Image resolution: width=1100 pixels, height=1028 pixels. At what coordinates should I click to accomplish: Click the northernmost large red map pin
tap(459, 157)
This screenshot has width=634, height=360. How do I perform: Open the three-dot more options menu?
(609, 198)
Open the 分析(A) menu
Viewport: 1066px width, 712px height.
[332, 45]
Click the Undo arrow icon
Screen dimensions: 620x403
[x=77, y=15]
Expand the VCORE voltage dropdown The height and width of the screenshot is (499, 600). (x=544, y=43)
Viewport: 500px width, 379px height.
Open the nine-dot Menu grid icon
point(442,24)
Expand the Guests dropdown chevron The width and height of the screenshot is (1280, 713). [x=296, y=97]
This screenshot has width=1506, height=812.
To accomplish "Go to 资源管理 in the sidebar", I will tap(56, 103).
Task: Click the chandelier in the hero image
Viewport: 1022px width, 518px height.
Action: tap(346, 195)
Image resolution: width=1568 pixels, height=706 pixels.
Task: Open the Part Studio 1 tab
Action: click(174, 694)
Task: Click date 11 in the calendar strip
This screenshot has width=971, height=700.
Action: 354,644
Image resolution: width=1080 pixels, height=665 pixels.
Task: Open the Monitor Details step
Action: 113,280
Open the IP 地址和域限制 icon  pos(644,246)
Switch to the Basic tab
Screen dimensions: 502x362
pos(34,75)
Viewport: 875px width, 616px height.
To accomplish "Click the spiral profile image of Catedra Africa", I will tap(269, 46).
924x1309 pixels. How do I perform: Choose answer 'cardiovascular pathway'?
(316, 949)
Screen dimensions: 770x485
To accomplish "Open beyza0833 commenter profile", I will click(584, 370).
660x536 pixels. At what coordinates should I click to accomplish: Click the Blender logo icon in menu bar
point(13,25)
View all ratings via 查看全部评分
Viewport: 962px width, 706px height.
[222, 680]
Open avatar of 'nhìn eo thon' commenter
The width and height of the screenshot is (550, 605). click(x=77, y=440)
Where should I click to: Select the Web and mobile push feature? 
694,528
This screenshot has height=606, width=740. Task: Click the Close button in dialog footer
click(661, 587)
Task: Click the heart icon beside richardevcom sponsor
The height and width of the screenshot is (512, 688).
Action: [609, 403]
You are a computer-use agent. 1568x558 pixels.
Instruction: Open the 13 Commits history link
————
[Prompt]: Give the lines from the one containing "Open avatar of 'nhìn eo thon' commenter" through the end of the entries again, exactly as written and with no other lines.

[Written response]:
Open avatar of 'nhìn eo thon' commenter
The width and height of the screenshot is (550, 605). click(x=77, y=440)
Where should I click to: Select the Web and mobile push feature? 
694,528
This screenshot has height=606, width=740. Task: Click the Close button in dialog footer
click(661, 587)
Task: Click the heart icon beside richardevcom sponsor
The height and width of the screenshot is (512, 688).
Action: [609, 403]
You are a computer-use agent. 1568x558 pixels.
Instruction: Open the 13 Commits history link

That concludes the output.